Later, I saw the same leadership and commitment in my husband, a now-retired Navy Reserve captain. He spent hours mentoring his sailors, lending a helping hand where he could, and praying for the families of those he could no longer help.
Yet, when my husband needed help himself in dealing with his post-traumatic stress disorder (PTSD) from Operations Iraqi Freedom and New Dawn, Navy Reserve leaders came up short. After my late-night call to the suicide hotline, Navy Occupational Support Center leaders refused to talk to me or my husband about his health needs. A letter from his Vet Center counselor describing his life-or-death situation was ignored. Voicemail to Navy Reserve Physiological Health Outreach Program (PHOP) went unreturned. When I finally reached a live person, there was no follow-up. When regional leaders learned of the issues, official documentation of those issues disappeared. When admirals eventually heard part of the story, they said (in a low voice when they thought I was out of earshot) that they did not need to see a woman cry.

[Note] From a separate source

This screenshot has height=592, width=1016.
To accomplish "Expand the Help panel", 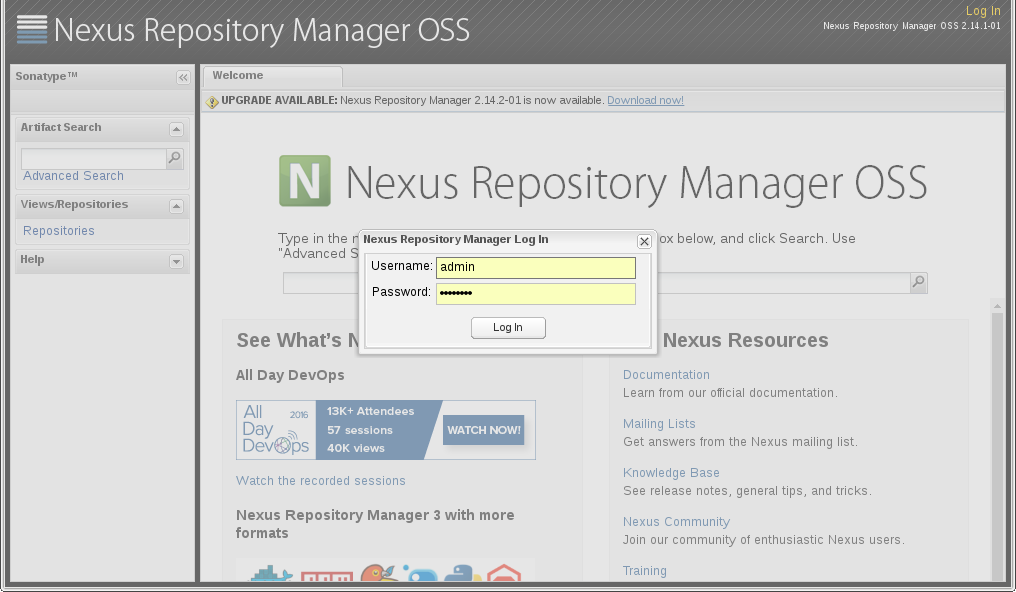I will coord(176,261).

How can the Navy expect people such as me to entrust it with our spouses and children if its leaders act like that?
We can do better—each of us, regardless of our role and status. Here are a few suggestions:
- Keep a card in your wallet with the number 800-273-8255 for the Veterans Crisis Line. Yes, they will even help deeply worried spouses late on snowy, Saturday nights. I know.

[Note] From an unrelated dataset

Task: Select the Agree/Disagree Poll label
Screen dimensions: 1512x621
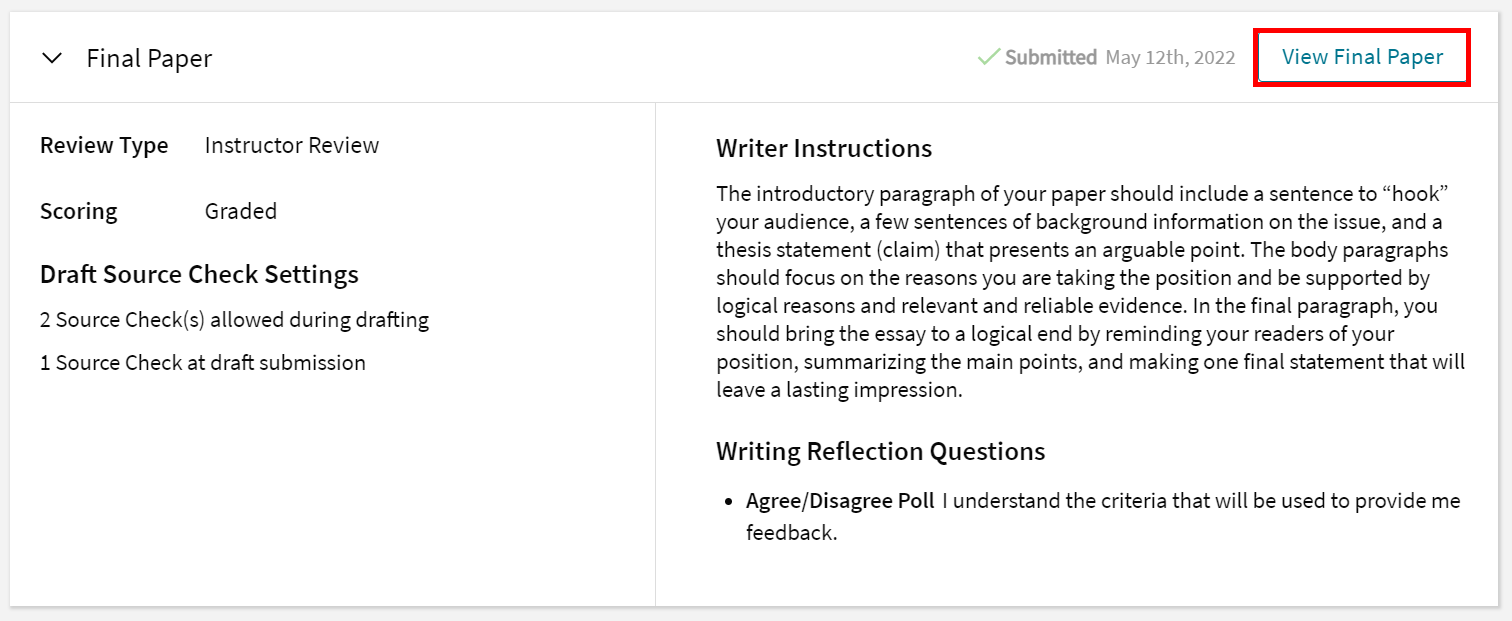Action: pos(839,500)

- Know the location of your local Vet Center and understand how it differs from a VA medical center. Better yet, go visit your local Vet Center. These centers are for anyone (active duty, reserve, retired) who has served in a combat zone—and their immediate families.

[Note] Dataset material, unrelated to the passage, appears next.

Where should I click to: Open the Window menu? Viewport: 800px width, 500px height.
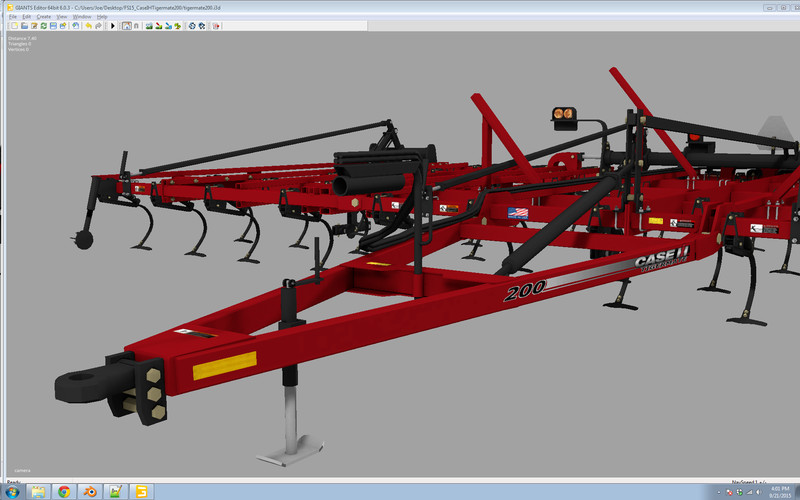point(82,17)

- Know the signs of PTSD—especially ones easy to miss or dismiss: agitation, restlessness, irritability, hypervigilance, anxiety, dread, mistrust, and insomnia. Even I, a professional medical researcher, daughter of a World War II Army combat vet, sister-in-law of a Vietnam combat vet, and wife of an Iraq War vet, missed the signs. Twice.
- Help sailors get a professional evaluation and assistance regardless of your uncertainty or skepticism. You are probably about as accurate in diagnosing PTSD as you are in diagnosing cancer—another illness you normally cannot see. If nothing else, do it to protect yourself from legal investigations for dereliction of duty.
Shipmates take care of each other. I still want to believe that’s true. Lives depend on it. Perhaps your career does, too.